A violation under this code section carries various penalties, depending on the severity of the crime itself. Absent injury of prior convictions, a violation of Penal Code Section 368 can be considered a misdemeanor with not possibility for a sentence of state prison (county jail custody is a possible sentence for this misdemeanor). However, if injury or death occur in the commission of elder abuse by any person, the crime is considered a “wobbler.” A “wobbler” is a crime that can be considered a misdemeanor or a felony, at the discretion of the judge and prosecutor (either, at certain times, can reduce a felony “wobbler” to a misdemeanor). A felony carries the potential of a sentence to California State Prison.
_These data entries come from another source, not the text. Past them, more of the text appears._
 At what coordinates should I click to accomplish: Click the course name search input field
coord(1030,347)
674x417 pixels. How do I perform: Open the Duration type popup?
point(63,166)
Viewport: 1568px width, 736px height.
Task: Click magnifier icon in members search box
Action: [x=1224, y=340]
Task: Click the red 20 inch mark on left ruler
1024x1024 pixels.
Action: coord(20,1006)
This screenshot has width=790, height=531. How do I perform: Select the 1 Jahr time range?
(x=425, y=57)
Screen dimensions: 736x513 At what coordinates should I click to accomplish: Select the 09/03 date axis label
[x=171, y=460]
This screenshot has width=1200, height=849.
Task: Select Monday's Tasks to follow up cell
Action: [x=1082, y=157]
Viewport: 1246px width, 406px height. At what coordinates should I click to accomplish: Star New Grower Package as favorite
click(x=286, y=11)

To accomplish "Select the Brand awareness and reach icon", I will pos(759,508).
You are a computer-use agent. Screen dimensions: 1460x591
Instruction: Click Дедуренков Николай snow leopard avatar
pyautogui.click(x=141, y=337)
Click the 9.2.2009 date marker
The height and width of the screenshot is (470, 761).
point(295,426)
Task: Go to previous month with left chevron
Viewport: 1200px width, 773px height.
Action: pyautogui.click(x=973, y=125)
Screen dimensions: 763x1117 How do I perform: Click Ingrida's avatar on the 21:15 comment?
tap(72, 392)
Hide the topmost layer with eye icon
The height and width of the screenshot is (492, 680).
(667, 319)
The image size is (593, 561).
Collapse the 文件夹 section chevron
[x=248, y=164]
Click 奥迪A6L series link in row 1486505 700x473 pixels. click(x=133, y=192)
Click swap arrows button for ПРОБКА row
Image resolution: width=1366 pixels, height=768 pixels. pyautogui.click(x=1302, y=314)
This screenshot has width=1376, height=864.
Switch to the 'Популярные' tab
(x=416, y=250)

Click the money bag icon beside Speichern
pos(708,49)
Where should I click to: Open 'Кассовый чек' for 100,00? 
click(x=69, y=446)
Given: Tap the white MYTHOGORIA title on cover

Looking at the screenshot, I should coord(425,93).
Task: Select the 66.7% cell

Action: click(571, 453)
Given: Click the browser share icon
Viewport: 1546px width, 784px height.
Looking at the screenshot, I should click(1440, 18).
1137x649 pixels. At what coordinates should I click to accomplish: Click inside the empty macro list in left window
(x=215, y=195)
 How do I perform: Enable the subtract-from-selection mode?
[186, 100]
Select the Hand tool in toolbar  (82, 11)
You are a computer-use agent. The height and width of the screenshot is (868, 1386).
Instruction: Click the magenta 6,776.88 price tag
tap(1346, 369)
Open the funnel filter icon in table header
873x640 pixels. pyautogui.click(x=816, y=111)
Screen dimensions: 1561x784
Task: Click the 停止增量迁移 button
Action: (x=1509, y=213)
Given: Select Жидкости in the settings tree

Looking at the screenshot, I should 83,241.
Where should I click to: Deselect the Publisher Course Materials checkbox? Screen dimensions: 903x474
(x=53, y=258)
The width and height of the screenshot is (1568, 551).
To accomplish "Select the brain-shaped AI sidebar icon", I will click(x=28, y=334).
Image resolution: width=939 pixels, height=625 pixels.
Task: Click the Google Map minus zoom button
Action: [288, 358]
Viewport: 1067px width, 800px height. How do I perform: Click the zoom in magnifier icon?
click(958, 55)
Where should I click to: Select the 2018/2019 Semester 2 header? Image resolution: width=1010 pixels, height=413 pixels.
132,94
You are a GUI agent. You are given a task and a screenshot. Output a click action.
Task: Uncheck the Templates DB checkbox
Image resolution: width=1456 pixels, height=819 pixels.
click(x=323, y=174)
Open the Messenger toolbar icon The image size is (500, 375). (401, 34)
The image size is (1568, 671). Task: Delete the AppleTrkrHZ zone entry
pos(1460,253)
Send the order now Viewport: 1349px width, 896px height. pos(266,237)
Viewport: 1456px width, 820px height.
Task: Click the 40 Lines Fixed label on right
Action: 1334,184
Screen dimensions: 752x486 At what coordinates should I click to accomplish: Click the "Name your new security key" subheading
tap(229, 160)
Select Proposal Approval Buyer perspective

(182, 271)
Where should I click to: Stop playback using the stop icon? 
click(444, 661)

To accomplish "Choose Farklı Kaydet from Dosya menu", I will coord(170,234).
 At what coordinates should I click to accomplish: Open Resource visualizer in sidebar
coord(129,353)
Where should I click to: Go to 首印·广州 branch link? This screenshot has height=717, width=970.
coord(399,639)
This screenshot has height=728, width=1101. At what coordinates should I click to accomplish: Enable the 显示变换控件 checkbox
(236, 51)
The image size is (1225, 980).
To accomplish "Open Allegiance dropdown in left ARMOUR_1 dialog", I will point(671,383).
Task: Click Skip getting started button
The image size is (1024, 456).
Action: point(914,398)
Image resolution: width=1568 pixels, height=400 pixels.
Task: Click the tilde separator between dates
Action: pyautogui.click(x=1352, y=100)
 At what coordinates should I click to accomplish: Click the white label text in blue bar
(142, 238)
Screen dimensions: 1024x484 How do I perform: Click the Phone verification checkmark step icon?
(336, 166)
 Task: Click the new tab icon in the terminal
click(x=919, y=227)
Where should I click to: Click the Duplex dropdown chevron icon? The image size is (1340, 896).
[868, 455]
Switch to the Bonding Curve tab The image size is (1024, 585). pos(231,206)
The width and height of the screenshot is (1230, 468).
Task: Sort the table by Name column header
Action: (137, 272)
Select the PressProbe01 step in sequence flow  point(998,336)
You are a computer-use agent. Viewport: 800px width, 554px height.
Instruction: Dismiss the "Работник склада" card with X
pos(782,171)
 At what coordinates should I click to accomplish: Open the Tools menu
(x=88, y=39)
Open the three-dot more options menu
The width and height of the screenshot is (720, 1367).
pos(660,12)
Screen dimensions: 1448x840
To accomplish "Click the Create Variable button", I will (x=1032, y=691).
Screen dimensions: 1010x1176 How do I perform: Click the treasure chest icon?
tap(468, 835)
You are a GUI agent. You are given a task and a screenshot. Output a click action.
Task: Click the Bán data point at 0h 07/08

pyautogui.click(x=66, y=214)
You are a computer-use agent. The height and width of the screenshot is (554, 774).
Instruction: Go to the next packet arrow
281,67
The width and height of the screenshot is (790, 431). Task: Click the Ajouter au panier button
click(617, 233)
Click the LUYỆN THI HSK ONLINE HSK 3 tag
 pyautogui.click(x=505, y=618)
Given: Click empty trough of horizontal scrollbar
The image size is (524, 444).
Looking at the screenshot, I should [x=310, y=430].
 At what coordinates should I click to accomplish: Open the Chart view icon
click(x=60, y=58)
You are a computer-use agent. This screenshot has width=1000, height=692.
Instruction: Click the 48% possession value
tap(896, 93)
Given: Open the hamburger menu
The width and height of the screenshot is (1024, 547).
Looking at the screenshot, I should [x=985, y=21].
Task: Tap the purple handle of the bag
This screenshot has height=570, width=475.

For an individual to be guilty of misdemeanor elder abuse, it must be proven that you (or another person acting with your consent) willfully or with gross criminal negligence personally subjected an elderly person to unjustified mental anguish or physical pain (unjustified). Further, it must be proven that you knew or should have known the elder individual’s age and it must be proven that the conduct occurred under circumstances that may have endangered the life or health of the senior citizen.
For a person to be convicted of felony elder abuse in California, it must be proven that you (or another person acting with your consent) willfully or with gross criminal negligence personally subjected an elderly person to unjustified mental anguish or physical pain (unjustified). Further, it must be proven that the conduct occurred under circumstances likely to produce injury or death and it must be proven that you knew or should have known that the individual was an elderly person.
Defenses to elder abuse in a criminal case are often similar to elder abuse restraining order defenses. Often, when an elderly person makes a financial gift to any person, other individuals who believe that they should be entitled to that money allege elder abuse. Simply gifting monies or other items to a person is not alone enough evidence of elder abuse, either in a restraining order context or in a criminal case. If an alder abuse restraining order (or elder abuse criminal charges) have been filed against you, always seek the help of a qualified restraining order attorney or a qualified criminal defense attorney.